"There was nothing," I answered quietly. "Miss Gina really turned her ankle on the rug. And I caught her as she fell—just as you would have done."
He stood panting for a moment, his gaze riveted upon me. At last he turned away, with a pitiful movement of regret, apology, resignation. The excellent man gave me the benefit of the doubt.
"Ah, Dio mio," he muttered. "Poverina! Go, my friend, now. I must think. Bellessa mia!—cara mia!—what will I say to her? Ah, Dio! what a bitter world!"
"I am more distressed than I can say," I murmured, with the crushed voice of poignant suffering, "but what can I do—or say—more?"

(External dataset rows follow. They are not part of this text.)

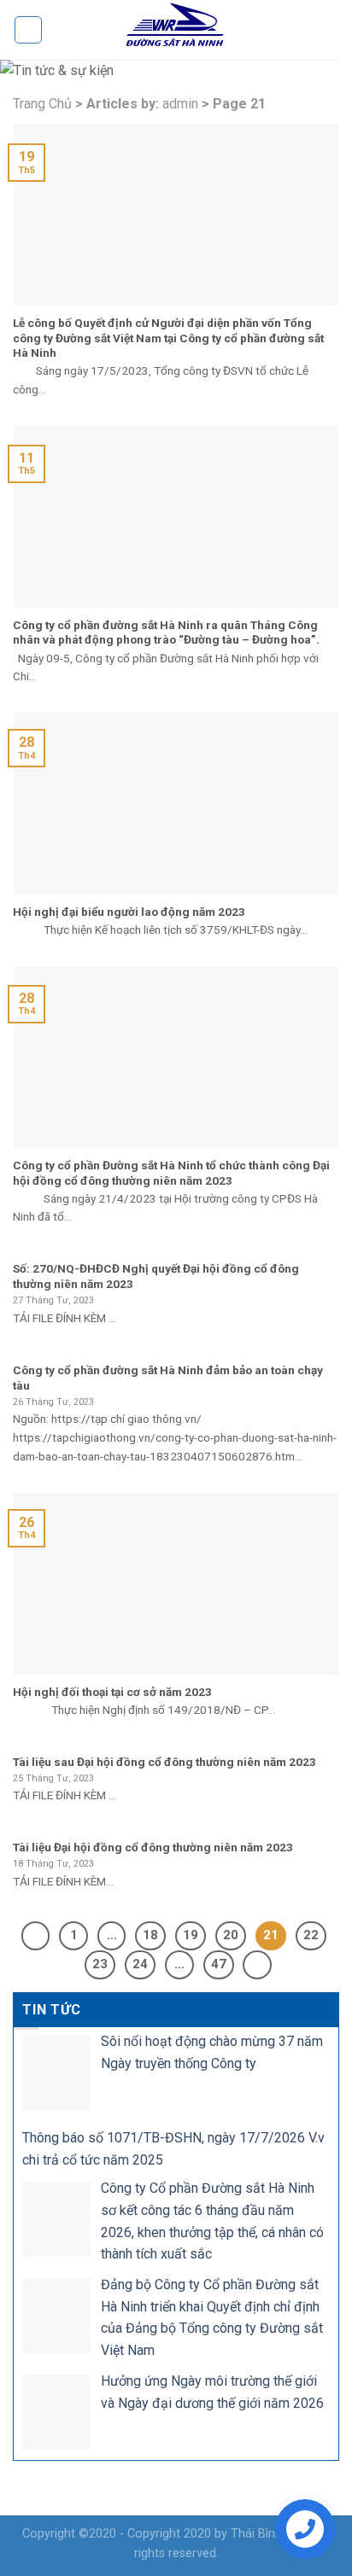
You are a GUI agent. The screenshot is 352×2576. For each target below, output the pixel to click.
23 (100, 1964)
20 (230, 1935)
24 (140, 1964)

"Niente—nothing, nothing," he muttered. "Good night!" and my admiration for his spirit was high when he held out his trembling hand.
I tiptoed to the door like a thief and as I took my coat and hat, Gina called out from the top of the stairs in uncomprehending astonishment.

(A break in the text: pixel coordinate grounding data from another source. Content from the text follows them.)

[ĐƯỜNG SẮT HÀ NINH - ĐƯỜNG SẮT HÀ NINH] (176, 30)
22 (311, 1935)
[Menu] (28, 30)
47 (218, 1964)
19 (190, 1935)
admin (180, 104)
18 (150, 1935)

"Not going—Randolph!" And like a small avalanche she shot down the stairs.
"Yes—yes—he is going, bellessa mia!" firmly shouted Visconti as he came running towards us. "He is called away—good night—good night!"
"Good night," I said and held out my hand to Gina. But Gina's manners are more modern than her father's. She was dumbfounded and she turned her back upon me angrily, registering doubtless some standard emotion from a favorite movie. It was useless to try to placate her. I slipped out of the door which will never more open for me.
The nightmarish quality of the episode persisted in my consciousness like a drug throughout the passage homeward, and it was not until I entered my door and saw a light in my study that reality began to assert itself.